- Opening Delimiter -
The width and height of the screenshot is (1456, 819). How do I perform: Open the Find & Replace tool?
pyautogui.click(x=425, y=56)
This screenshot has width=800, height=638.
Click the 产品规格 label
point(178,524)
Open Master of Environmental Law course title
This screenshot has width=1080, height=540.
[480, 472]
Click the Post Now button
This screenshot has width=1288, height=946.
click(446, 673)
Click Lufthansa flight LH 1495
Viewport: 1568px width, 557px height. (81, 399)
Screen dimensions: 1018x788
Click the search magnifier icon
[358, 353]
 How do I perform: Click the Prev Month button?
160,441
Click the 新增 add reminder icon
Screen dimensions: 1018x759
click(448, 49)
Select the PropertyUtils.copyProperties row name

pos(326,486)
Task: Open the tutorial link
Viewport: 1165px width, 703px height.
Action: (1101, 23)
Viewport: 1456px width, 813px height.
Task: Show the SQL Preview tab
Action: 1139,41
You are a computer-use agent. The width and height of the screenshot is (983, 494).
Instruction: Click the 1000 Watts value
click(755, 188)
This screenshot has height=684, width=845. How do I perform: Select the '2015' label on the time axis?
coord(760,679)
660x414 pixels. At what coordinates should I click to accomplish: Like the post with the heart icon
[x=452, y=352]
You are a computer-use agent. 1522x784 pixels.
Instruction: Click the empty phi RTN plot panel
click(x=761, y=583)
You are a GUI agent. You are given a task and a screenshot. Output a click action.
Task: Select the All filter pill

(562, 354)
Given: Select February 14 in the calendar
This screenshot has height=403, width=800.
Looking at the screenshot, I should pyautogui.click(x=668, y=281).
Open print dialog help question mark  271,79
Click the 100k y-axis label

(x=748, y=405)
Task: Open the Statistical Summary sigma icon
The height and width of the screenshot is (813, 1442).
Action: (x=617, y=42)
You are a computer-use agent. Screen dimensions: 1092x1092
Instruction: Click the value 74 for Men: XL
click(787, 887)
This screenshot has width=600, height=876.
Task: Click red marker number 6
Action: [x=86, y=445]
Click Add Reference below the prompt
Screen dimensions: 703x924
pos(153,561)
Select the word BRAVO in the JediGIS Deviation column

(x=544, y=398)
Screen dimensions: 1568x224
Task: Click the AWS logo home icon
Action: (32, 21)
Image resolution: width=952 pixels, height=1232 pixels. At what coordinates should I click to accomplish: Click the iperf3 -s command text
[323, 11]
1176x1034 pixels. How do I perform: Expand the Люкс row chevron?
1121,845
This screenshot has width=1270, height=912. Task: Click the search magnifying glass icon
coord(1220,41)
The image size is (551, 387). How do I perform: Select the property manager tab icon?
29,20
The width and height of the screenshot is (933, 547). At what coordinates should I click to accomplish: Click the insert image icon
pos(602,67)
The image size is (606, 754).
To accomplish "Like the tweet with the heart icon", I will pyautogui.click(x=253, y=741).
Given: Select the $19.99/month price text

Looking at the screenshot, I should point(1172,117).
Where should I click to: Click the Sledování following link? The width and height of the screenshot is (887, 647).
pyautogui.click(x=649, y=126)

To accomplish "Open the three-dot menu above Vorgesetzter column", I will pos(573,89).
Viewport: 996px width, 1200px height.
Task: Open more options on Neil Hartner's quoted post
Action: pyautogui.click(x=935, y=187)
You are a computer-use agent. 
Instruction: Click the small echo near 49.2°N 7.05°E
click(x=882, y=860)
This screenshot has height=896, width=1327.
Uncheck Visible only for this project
- Closing Delimiter -
- _What the task requires_: Go through the lines above and copy any that contain "agent".

- _Answer to the problem_:
You are a computer-use agent. The width and height of the screenshot is (983, 494).
You are a computer-use agent. 1522x784 pixels.
You are a GUI agent. You are given a task and a screenshot. Output a click action.
You are a computer-use agent. Screen dimensions: 1092x1092
You are a computer-use agent. 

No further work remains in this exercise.